Bastan algunos míticos títulos para justificar esta afirmación. Ahí está Deliverance, El sastre de Panamá, Zardoz y A quemarropa, o El bosque esmeralda. Ahí queda para la historia del mejor cine Esperanza y Gloria. Todas ellas transpiran Boorman para significar la inconfundible mano del británico a la hora de poner en forma de cine y sobre la mesa profundas reflexiones sobre la futilidad de la existencia y cómo la violencia forma parte del ser humano desde que comenzó a caminar sobre este planeta.

Fellini, Bergman, Ford…

Admirador confeso de Federico Fellini, Igmar Bergman y John Ford, Boorman nunca se ha mostrado plenamente satisfecho de sus propias realizaciones. Es conocido su escepticismo e incluso la ácida autocrítica que ha ejercido siempre corporeizada en otra de sus demoledoras frases: «Hacer películas es el proceso de inventar problemas imposibles para después fracasar tratando de resolverlos».
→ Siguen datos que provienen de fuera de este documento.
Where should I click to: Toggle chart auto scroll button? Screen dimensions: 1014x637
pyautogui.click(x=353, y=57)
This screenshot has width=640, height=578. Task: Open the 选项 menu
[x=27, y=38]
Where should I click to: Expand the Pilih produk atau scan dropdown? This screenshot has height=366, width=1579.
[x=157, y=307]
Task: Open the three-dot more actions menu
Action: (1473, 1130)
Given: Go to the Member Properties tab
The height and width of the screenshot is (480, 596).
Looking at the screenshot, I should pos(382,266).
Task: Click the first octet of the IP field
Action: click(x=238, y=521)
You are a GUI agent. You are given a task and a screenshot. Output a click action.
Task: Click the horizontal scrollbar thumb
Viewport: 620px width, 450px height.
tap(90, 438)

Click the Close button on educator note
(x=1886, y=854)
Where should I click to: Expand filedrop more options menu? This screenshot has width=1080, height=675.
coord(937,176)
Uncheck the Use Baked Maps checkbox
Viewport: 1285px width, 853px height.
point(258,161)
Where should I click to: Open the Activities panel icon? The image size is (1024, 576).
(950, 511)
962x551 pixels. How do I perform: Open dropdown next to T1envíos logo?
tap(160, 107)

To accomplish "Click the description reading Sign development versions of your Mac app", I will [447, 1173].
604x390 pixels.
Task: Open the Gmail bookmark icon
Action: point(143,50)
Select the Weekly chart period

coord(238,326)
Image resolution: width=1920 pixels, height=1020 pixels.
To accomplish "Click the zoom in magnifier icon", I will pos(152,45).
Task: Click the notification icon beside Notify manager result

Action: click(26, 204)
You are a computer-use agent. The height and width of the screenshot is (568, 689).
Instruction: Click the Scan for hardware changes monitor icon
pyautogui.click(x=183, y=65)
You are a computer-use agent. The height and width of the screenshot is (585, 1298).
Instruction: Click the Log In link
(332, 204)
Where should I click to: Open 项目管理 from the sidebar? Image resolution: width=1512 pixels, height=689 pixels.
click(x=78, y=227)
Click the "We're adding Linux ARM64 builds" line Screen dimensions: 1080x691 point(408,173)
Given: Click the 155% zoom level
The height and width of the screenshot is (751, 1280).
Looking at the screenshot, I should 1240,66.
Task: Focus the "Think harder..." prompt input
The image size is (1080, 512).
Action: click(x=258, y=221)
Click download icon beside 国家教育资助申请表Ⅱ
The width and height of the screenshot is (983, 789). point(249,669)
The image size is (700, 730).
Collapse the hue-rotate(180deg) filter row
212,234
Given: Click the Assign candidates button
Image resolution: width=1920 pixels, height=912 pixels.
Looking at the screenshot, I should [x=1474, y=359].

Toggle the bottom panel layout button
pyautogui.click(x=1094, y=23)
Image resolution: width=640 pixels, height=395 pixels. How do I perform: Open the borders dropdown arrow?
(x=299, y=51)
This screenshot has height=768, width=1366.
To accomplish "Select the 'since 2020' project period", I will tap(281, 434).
Todo es relativo porque el fracaso no ha sido ni mucho menos el denominador común de su carrera. Volvamos, por ejemplo, a Esperanza y gloria (1987), cuando nos contaba, en un tono claramente autobiográfico, las vivencias de un niño londinense en el bombardeado Londres de la segunda gran contienda universal. Ahora da un paso más y, en clave tragicómica nos habla de lo que le sucedió a aquel infante una década más tarde para dejar una cinta impecablemente realizada en la que subyace un espíritu jocosamente antimilitarista.

Reina y patria

“Lo que encarna el personaje principal de Reina y patria, ha señalado el propio Boorman, está muy próximo a mi persona porque es testigo de lo mismo que yo en su día viví”.

1952. A sus 18 años Bill Rohan pasa la vida soñando en la casa de su acomodada familia, a orillas del río, a la espera de ser llamado a filas para cumplir un servicio militar obligatorio que le convertirá durante dos años en un soldado sin espíritu militar alguno.

Cada mañana, Bill nada en el río y suspira por una bellísima muchacha que pasea en bicicleta a través de los caminos cercanos. Ese idilio se romperá ante la dura realidad del campo de entrenamiento. Allí se encontrará con Percy, un bromista amoral, y juntos trazarán la caída del sargento «chusquero» Bradley, un pobre hombre que «se realiza» como incesante torturador. Percy y Bill son rivales y antagonistas, pero poco a poco forjarán una íntima amistad.

Metáfora del mundo

Agitando nostalgia, humor y una inconfundible sensibilidad, John Boorman vuelve a colgar su cine de la percha de la guerra –esta vez la de Corea– para desplegar un sutil pero firme mensaje antimilitarista.

Como en otras ocasiones, enmarca la violencia para declarar su fobia a la sinrazón de lo violento. Y como en otras ocasiones y utilizando ese trasfondo vuelve a mostrarnos ahora, a los ochenta largos y confesándose sin fuerzas para ponerse otra vez detrás de la cámara, su imperturbable alegría de vivir.

«El cine también es una metáfora del mundo y, pese a todo, quien más quien menos quiere seguir en él». Boorman habla; queda dicho.